* [Task brief]: Check every line of the data for the string "dimensions" and copy the ones that have it.

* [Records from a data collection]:
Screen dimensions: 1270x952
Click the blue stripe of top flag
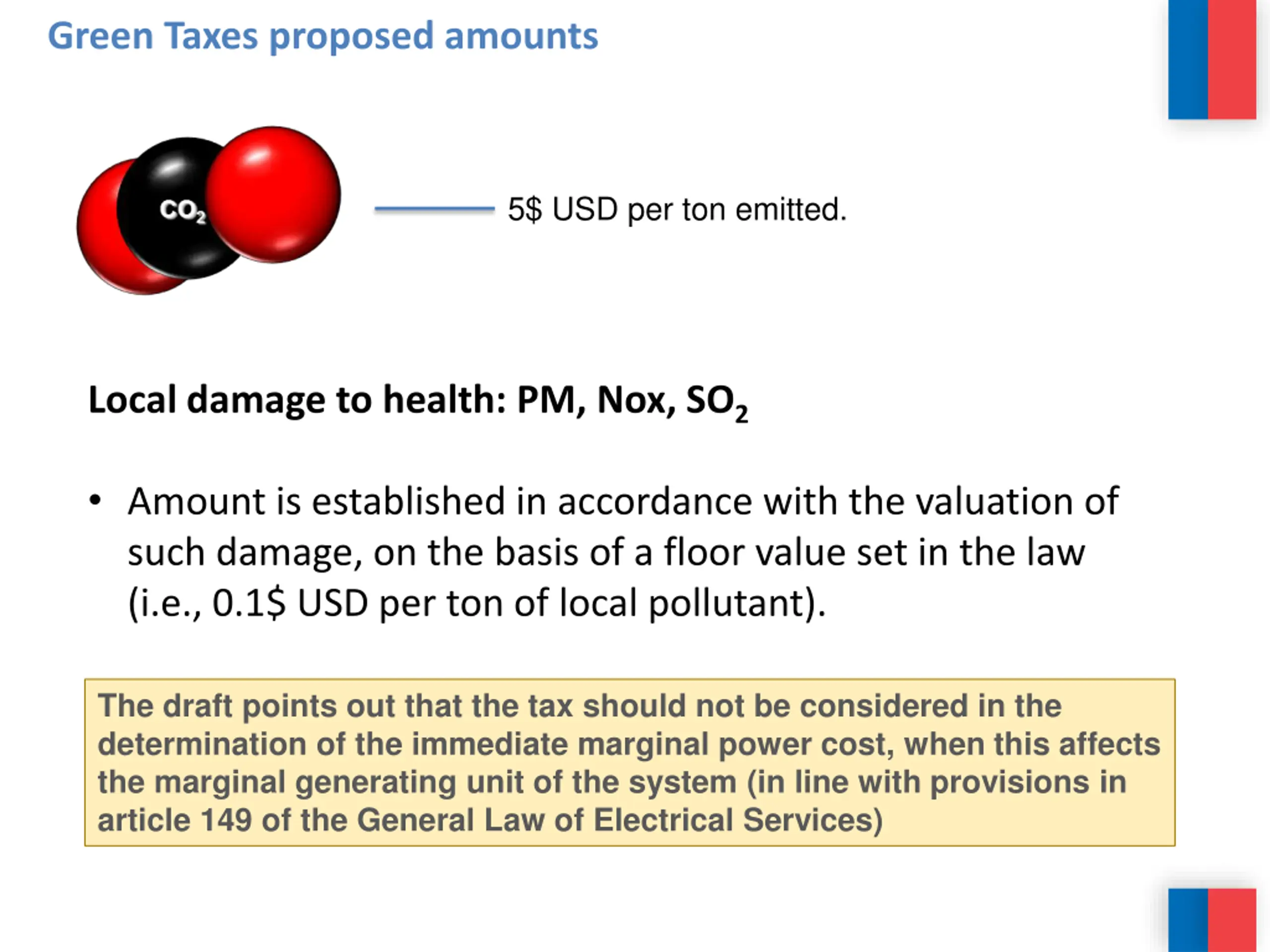[x=1188, y=60]
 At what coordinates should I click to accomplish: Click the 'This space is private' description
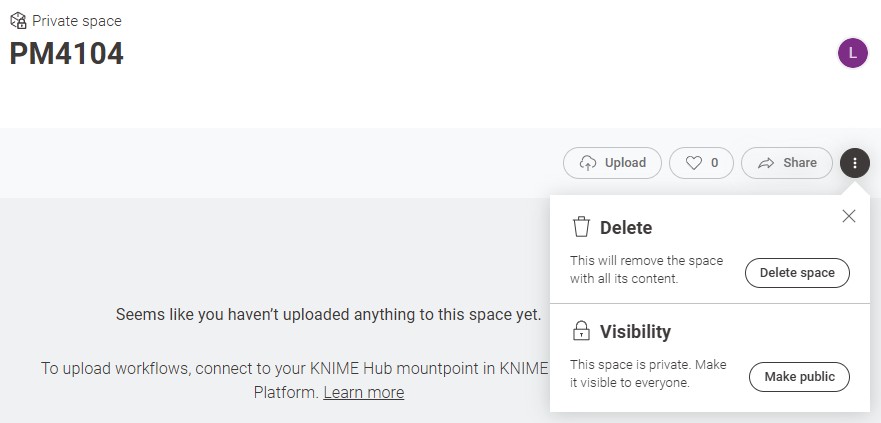[648, 373]
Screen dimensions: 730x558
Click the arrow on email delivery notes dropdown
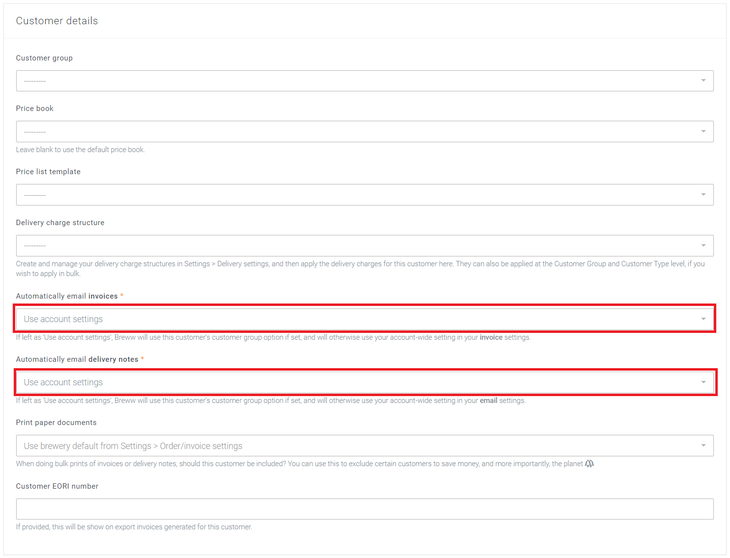click(703, 382)
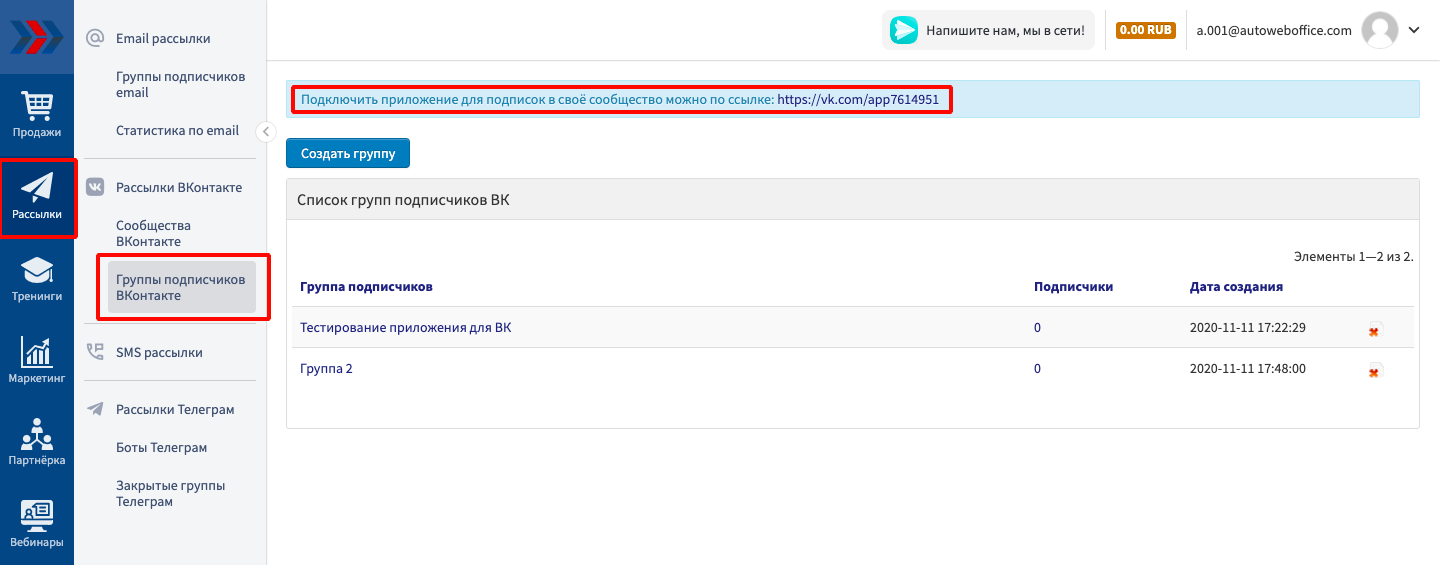Open the Напишите нам chat widget
The width and height of the screenshot is (1440, 565).
pyautogui.click(x=988, y=30)
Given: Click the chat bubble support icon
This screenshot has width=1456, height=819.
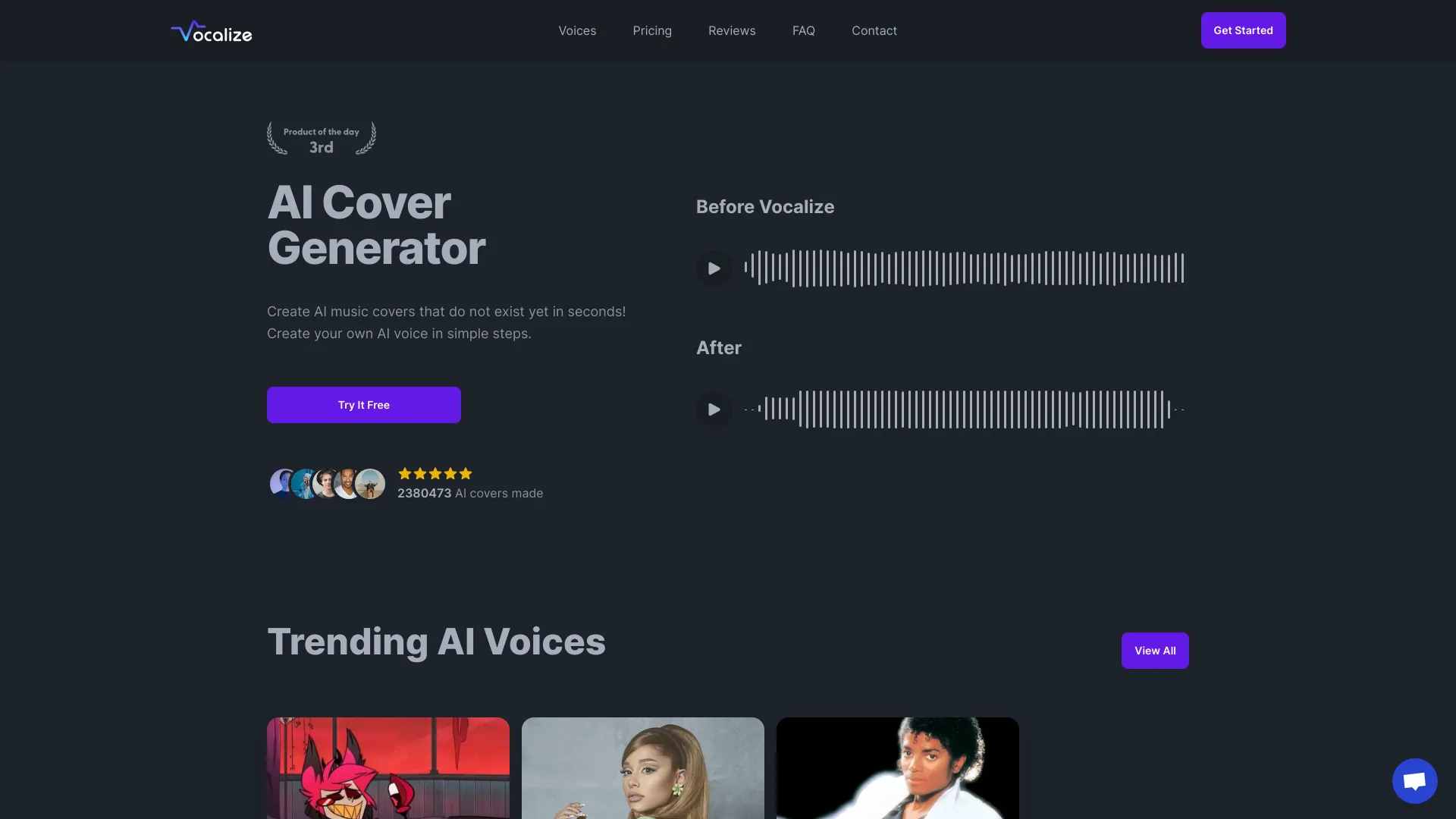Looking at the screenshot, I should pos(1414,780).
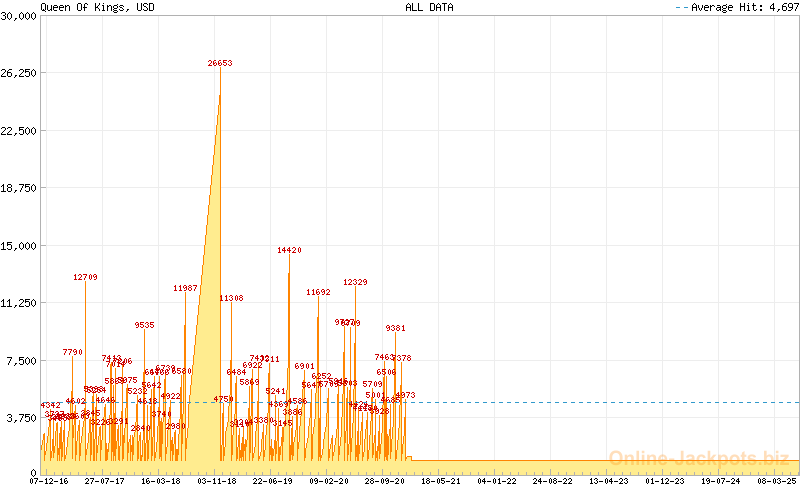Click the ALL DATA heading
This screenshot has width=800, height=490.
[x=429, y=7]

* [Solved exercise]:
Screen dimensions: 1270x952
Screen dimensions: 730x558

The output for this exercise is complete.